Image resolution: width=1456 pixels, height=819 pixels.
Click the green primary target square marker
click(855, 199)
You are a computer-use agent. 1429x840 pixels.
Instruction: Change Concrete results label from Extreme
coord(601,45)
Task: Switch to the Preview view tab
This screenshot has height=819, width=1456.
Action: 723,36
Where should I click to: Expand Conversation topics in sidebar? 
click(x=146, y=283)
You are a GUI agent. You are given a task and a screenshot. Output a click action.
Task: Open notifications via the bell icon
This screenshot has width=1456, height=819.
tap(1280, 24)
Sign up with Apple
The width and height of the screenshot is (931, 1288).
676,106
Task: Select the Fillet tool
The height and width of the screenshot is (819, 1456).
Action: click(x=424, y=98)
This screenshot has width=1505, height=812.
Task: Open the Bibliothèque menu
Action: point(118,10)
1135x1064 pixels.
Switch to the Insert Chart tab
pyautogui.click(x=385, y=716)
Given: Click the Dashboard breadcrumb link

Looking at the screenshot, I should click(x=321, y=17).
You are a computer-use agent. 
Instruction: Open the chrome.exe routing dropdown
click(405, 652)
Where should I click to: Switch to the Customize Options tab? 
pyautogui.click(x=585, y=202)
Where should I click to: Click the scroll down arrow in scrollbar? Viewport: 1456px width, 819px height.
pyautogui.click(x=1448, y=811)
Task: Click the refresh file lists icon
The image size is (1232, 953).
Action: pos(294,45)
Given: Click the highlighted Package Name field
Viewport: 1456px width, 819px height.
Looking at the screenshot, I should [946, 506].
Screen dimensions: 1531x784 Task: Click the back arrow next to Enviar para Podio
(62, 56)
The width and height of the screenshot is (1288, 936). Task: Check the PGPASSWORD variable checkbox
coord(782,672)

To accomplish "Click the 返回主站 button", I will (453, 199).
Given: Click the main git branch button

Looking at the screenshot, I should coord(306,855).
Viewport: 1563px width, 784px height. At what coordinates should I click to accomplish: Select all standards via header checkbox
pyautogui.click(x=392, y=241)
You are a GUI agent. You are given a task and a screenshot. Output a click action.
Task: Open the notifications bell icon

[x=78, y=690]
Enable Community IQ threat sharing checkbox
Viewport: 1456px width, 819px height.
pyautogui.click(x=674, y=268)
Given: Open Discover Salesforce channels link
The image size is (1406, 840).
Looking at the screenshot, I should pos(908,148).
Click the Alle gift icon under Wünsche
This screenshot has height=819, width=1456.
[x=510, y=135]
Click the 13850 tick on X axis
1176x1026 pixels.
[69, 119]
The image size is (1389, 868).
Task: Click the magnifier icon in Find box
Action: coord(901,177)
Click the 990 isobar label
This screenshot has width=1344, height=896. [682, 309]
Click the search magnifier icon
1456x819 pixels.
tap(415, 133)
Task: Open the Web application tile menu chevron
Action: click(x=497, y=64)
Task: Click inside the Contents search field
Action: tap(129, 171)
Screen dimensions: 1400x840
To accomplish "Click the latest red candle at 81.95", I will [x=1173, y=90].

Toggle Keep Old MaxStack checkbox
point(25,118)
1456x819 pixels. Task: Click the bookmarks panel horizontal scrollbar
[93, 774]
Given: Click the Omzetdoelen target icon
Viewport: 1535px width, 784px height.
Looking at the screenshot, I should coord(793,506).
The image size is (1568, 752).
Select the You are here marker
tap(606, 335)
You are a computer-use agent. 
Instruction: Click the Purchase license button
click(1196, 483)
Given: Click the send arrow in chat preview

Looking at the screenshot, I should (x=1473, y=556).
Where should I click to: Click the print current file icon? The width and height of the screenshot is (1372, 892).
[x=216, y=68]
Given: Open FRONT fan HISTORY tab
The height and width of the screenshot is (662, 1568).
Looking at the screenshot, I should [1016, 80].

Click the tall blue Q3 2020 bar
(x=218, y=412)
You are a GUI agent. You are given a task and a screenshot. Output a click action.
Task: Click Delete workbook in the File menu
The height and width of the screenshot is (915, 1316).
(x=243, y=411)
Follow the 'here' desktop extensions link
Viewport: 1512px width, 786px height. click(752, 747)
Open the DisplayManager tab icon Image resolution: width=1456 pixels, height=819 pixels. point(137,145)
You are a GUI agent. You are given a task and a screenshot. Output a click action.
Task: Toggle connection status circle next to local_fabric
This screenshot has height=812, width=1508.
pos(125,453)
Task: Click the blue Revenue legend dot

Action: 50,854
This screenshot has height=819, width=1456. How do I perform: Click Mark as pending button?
---*---
■ **Aim of the exercise**
Work out how many lines of the data include the word "will", and write that number alone.

■ **Result for this exercise**
2